▶ **Activity**
From the line containing "Where should I click to: Open" to the last line of the data, both included, transcribe each line exactly, leaving out pictures and adding nothing.

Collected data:
═══

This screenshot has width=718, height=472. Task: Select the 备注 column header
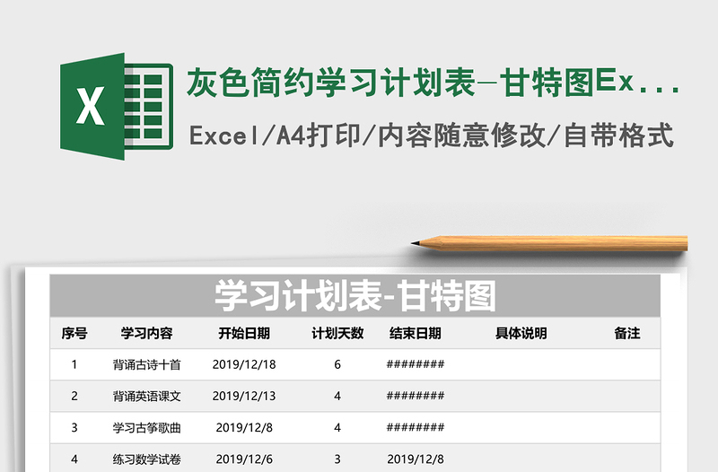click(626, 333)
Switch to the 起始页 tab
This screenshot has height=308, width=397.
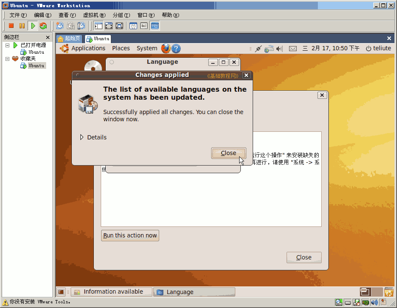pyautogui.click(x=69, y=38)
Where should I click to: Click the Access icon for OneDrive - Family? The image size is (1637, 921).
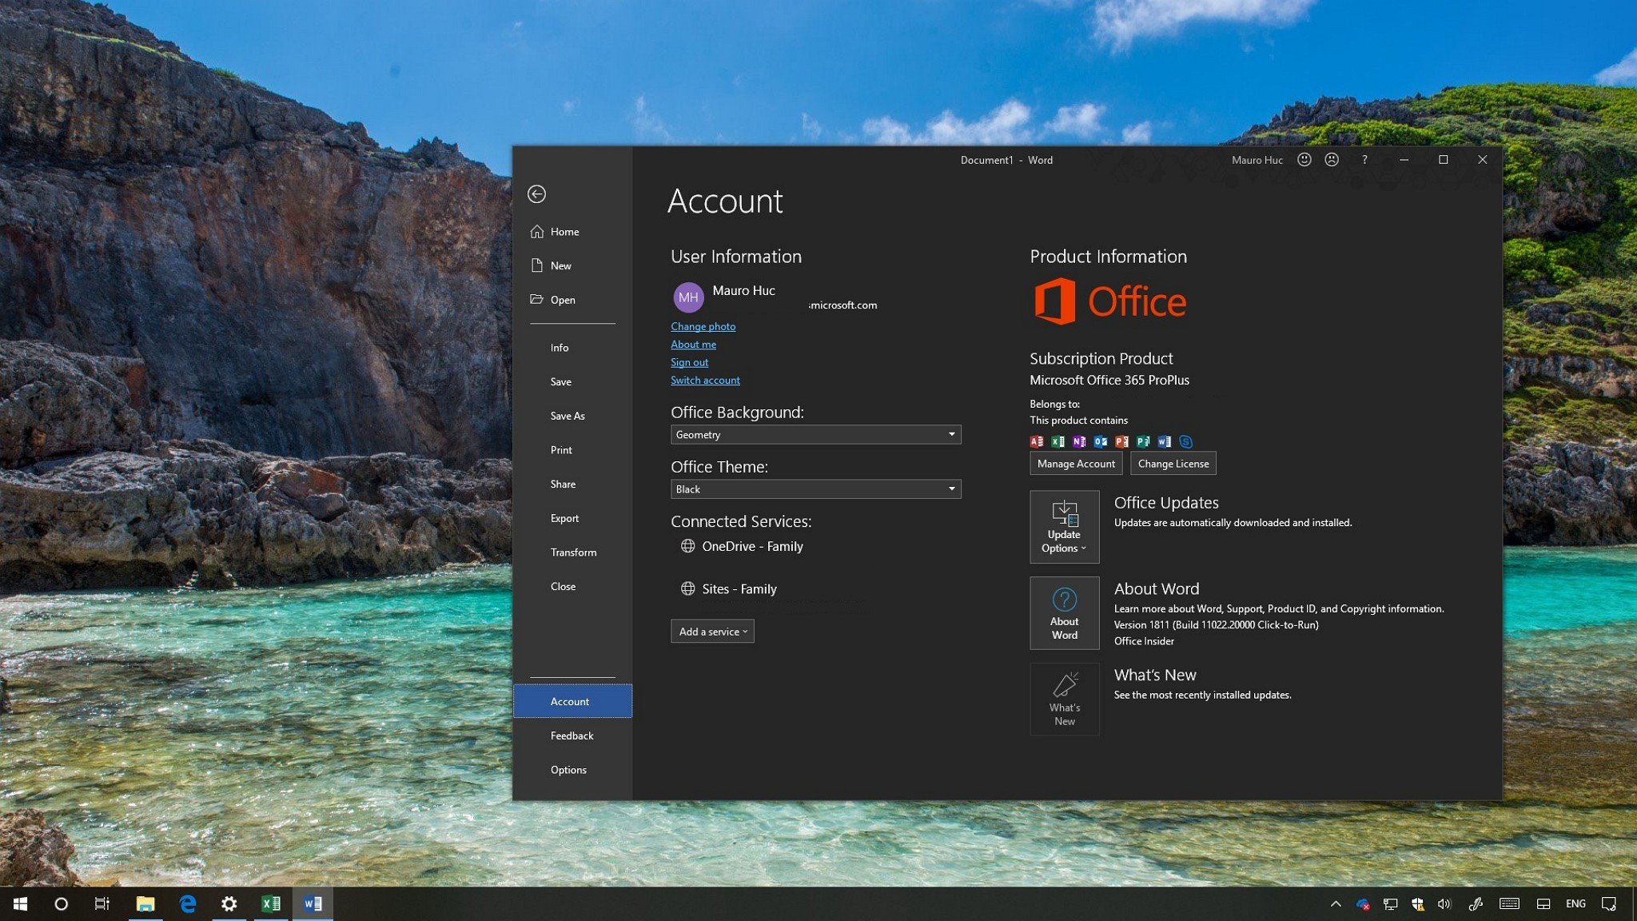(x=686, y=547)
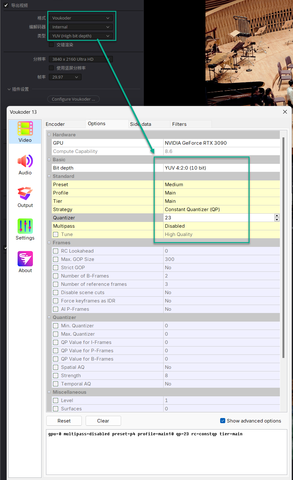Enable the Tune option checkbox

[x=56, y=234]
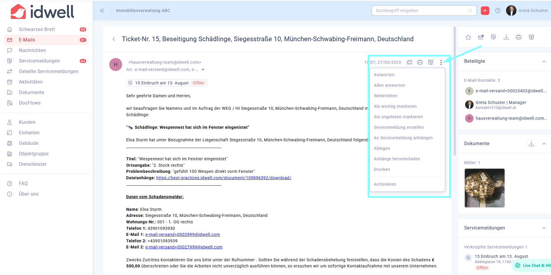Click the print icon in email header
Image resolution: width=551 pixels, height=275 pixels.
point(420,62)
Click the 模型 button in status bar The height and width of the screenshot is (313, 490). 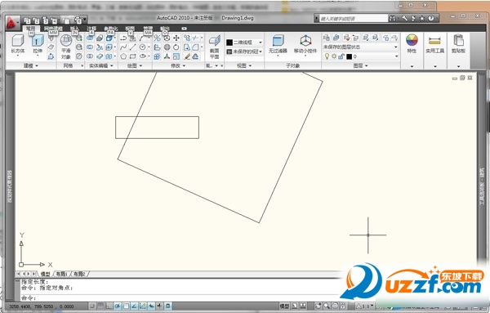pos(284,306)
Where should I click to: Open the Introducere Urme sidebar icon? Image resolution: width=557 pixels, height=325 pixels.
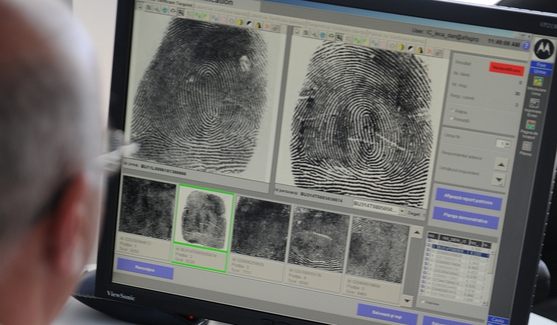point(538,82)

═══

▶ **Task response**
Where should I click to: Open the Introducere Urme sidebar icon? Image resolution: width=557 pixels, height=325 pixels.
point(538,82)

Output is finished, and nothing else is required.